This volume is the result of a joint French-German conference commemorating the 800th anniversary of the battle, and contains seven articles (four in French, three in German) focused not just on the events but on how they were remembered. The conference identified itself as part of a movement toward European unification, but German and French historiographies are clearly still far apart. For French scholars especially, Bouvines has long been a critical marker of the establishment of strong centralized government, as epitomized by Georges Duby's classic Le dimanche de Bouvines (1973). Duby's forty-year-old work is invoked throughout in highly reverent tones. For the Germans, the battle is a less significant turning point. The articles are similarly divided, the French ones all having a celebratory cast while the German ones are more technically focused. Interestingly, the articles in German focus on the battle's effects in France much more than in the Holy Roman Empire. The addition of an English perspective would have been good; as it is, the volume seems somehow incomplete. There are no more than a handful of books and articles in English in the footnotes.

Bouvines should have been an excellent battle to study through the lens of memory, because it was documented by numerous chroniclers, most notably by Guillaume le Breton, who was an eye witness. We thus have multiple examples of contemporaries and near-contemporaries seeking to shape an appropriate memoria of events. This overall theme is addressed in the book through four sections: "a battle," "a context," "a significance," and "a memory"; the first three have two articles each, the last just one. Given that, all of the articles could fall under any of these abstract headings, it is not clear why the divisions were thought necessary.

Under "a battle," Xavier Hélary notes that Guillaume le Breton discussed only the exploits of knights whom he could treat as honorable and chivalrous, suggesting that the very first written description of the conflict sought to make it into something glorious. Even the German knights could be honorable in his account, but not the several French lords who fought on the wrong side or in the wrong way. In one of the longest articles, historiographically oriented, Dominique Barthélemy discusses the sergeants at arms and foot soldiers who accompanied the knights into battle, noting that there were a great many of them. Thus he suggests that one might be justified in seeing this as a "national" battle, as it was seen in the nineteenth century, not merely a battle waged by elites, even though the earliest accounts all stressed the role of the knights. He then backs off, feeling it necessary to explain that nineteenth-century historians went too far in making Bouvines a milestone for the Third Estate.

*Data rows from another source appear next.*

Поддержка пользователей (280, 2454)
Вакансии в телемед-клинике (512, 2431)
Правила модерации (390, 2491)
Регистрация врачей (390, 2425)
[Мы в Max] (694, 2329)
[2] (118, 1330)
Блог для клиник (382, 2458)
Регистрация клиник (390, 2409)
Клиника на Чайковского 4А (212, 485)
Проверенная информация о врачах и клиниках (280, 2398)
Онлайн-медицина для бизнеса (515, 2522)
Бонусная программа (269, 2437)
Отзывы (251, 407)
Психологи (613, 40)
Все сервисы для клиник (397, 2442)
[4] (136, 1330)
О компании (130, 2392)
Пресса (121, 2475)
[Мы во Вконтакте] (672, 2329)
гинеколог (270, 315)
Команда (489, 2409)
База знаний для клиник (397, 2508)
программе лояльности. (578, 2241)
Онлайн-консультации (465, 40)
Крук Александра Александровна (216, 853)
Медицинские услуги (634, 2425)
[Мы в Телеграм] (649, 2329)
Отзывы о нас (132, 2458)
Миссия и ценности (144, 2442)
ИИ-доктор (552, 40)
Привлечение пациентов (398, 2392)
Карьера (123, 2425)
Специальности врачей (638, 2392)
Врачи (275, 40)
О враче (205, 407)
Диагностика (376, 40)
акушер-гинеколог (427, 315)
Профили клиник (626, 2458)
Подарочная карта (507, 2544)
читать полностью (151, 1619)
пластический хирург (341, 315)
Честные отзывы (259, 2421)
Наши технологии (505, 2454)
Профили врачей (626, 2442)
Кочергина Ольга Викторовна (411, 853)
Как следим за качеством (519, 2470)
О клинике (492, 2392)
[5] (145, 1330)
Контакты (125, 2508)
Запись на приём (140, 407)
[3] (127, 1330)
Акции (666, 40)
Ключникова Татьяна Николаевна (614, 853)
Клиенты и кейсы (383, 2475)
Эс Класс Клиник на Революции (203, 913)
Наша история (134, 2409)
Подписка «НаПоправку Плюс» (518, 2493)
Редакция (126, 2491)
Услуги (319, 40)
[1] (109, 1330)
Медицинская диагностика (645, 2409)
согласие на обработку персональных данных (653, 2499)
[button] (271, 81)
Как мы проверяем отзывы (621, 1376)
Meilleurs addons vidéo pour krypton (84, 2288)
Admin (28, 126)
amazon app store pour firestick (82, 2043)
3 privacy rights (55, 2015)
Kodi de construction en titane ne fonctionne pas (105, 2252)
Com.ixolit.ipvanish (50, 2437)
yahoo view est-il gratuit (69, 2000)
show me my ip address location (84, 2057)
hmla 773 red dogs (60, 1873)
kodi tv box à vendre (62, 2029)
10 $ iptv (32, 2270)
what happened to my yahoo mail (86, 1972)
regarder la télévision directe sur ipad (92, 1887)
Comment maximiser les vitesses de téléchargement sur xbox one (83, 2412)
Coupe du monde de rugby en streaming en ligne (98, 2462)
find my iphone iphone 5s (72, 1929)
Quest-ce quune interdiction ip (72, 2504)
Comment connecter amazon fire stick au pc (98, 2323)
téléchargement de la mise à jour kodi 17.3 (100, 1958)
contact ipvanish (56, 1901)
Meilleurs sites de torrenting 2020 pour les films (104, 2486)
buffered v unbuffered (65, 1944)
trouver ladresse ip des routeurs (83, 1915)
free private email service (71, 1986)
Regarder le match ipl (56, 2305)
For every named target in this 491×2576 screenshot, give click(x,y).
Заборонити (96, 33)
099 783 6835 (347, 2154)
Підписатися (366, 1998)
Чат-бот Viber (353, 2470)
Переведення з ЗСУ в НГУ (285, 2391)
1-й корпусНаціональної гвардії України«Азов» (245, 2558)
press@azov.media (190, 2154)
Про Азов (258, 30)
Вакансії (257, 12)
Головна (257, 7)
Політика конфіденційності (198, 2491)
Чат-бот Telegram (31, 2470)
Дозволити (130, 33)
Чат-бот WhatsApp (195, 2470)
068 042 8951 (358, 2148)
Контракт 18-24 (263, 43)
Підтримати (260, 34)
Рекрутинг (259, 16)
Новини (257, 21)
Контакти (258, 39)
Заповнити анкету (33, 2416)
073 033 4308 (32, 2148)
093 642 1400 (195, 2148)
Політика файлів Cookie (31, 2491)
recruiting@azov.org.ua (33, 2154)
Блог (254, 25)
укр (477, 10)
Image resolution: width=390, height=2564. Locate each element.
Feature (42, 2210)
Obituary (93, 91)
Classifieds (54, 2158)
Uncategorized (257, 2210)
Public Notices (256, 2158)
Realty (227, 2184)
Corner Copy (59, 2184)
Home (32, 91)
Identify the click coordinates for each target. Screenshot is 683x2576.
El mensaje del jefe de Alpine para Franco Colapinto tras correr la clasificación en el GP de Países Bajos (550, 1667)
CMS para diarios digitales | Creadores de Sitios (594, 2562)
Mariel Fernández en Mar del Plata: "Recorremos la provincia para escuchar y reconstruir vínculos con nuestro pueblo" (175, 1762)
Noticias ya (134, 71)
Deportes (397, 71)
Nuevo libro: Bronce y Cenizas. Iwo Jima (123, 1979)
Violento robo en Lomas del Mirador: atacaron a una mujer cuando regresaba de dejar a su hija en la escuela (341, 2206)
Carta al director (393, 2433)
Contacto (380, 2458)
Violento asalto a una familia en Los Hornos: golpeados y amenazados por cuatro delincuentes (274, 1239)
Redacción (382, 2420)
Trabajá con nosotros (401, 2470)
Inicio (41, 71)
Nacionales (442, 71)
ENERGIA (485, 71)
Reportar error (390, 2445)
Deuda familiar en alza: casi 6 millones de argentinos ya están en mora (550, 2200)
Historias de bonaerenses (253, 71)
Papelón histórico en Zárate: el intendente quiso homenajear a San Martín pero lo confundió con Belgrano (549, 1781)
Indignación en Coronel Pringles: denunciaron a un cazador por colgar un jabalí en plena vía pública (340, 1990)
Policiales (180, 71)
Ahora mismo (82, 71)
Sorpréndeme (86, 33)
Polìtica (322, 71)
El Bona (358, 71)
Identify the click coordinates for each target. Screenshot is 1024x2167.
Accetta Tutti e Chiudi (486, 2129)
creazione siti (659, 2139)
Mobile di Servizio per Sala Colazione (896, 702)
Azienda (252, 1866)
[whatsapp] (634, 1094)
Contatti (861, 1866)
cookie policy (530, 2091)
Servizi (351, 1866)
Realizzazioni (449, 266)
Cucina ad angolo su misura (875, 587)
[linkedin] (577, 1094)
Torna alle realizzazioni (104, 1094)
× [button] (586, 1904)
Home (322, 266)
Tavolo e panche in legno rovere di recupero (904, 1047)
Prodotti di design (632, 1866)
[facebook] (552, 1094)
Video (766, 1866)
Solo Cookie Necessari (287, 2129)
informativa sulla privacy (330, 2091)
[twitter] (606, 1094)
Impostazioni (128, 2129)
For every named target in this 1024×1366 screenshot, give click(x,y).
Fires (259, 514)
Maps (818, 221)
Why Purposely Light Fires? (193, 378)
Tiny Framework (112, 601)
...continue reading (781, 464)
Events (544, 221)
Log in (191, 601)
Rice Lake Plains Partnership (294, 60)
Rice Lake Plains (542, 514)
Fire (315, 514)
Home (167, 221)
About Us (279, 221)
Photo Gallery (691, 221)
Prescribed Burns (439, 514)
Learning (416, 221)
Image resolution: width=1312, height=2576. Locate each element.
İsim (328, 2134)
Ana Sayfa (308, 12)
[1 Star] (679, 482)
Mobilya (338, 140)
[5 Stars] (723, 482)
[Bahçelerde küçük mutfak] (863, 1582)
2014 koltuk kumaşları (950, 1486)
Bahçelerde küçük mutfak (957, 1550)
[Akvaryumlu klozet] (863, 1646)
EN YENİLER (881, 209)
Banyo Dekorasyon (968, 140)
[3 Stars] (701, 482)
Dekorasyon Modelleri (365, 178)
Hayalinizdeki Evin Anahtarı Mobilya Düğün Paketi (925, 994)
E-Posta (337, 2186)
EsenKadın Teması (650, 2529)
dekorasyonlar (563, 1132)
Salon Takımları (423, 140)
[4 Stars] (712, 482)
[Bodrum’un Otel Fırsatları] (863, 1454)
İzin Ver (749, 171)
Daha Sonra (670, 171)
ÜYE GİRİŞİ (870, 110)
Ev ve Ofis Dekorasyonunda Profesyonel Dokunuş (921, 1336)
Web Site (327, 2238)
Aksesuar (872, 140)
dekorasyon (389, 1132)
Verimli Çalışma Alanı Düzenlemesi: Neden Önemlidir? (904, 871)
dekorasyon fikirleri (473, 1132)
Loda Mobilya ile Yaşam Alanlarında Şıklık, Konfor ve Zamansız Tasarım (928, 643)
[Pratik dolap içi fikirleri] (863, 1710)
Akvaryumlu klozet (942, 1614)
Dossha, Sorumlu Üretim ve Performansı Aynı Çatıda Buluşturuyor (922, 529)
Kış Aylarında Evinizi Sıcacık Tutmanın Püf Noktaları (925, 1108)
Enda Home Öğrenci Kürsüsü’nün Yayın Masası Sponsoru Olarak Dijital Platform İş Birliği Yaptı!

In the section titled "a context," Élisabeth Lalou agrees with earlier scholars that the battle represents the beginning of a "Capetian moment," which lasted a tidy century, until the death of Philip IV in 1314. During this period, she argues, the structures of the Capetian state were thoroughly established, in spite of some tensions. In the first German article, Thomas Foerster makes the solid but unoriginal point that Bouvines was less a set battle between nations as a conflict between complex networks of alliance, stretching from Scandinavia to Sicily, and that during the twelfth century the relations between some of these networks had been quite amicable.

In the next section, "a significance," Hermann Kamp provides what is probably the best article in the volume, in which he argues that Bouvines should be seen as a political as much as a military triumph. He discusses the quite deliberate efforts Philip II made to construct a glorious memory of the event through propaganda and ceremonies, starting with having Guillaume le Breton compose his account, and suggests that control over Flanders was as significant a goal as Normandy. In another strong article, Malte Prietzel adds more detail on the construction of propaganda, suggesting that the Capetians' created image of a glorious turning point still influences scholars. For example, Duby's book's title, "The Sunday of Bouvines," gave the battle an almost liturgical aspect.

The final section, "a memory," consists of just one article by Jean-Marie Moeglin, which is more a discussion of how anniversaries of certain events are constructed than an analysis of thirteenth-century sources. It also serves as the volume's conclusion, noting how Bouvines was remembered and commemorated over eight centuries.

This book disappoints because it could have been so much more. Most of the articles are heavily historiographical, with few new points to make. The individual pieces are all very narrow, but it would have been better to have a more wide-ranging treatment of how the battle was described, remembered, and re-remembered over the course of the thirteenth century, being referenced to justify or explain other actions and events. Perhaps one of the participants (Kamp, Prietzel) could go on to write such a book.